В то время как страдание Брута загнано внутрь, фигуры его жены и двух дочерей, в отличие от женщин в «Клятве Горациев», не бездвижны: эти женщины не раздавлены горем, а выражают свои чувства открыто, подобно героиням греческих трагедий (или – зачем далеко ходить – крамольной пьесы Вольтера о Бруте, поставленной за год до этого). Одна из сестер потеряла сознание, другая закрывает лицо руками, чтобы не видеть жуткого зрелища. Если в «Клятве Горациев» центральным композиционным элементом была рука отца, то теперь эту роль выполняет поднятая в жалобном жесте рука матери принесенных в жертву сыновей. На нее падает целый поток света, в то время как каменная статуя восседающей на троне неумолимой Кибелы, Великой Матери, которой поклонялась Римская республика и которую правильнее было бы назвать Матерью Смерти, находится в тени и разделяет отца и сыновей, естественные чувства и гражданский долг.
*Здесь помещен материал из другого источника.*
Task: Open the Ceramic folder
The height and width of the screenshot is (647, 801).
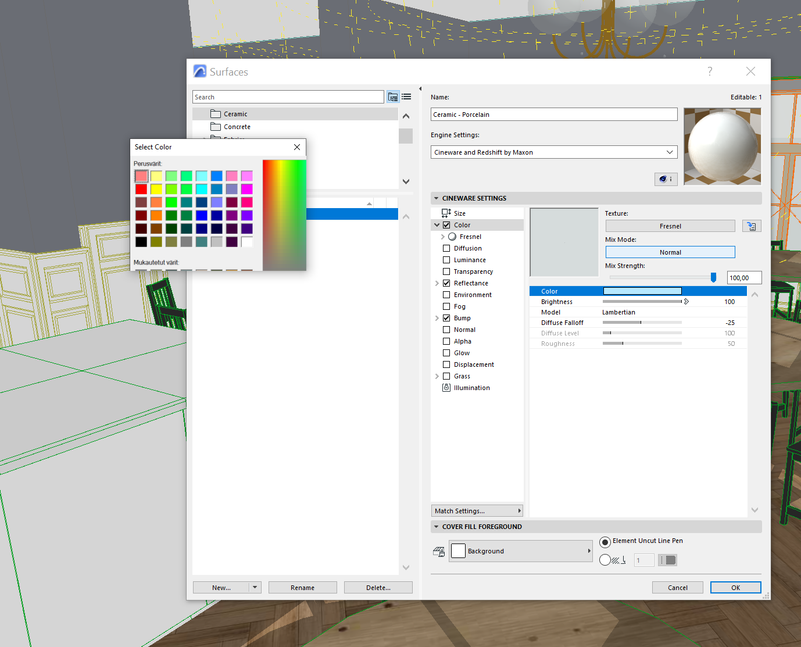Action: (235, 114)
Хотя эта драма разорванных связей растолкована художником очень выразительно, чтобы окончательно доконать зрителя, он добавляет еще одну наглядную деталь. На столике, покрытом красной, как лужа крови, скатертью, помещен скромный натюрморт – корзинка с принадлежностями для шитья, символ домашнего очага, семейной жизни, женских занятий и женской заботы. Но в центре корзинки торчат ножницы, написанные со свойственным Давиду мастерством и угрожающе поблескивающие. Некоторые из зрителей – например, Максимилиан Робеспьер или Жорж Дантон, окончившие лицеи, служившие рассадниками классической учености, сразу могли узнать этот символический атрибут парки Атропы, перерезающей нить жизни. Французский термин «натюрморт», буквально означающий «мертвая природа», в данном случае был буквален, как никогда.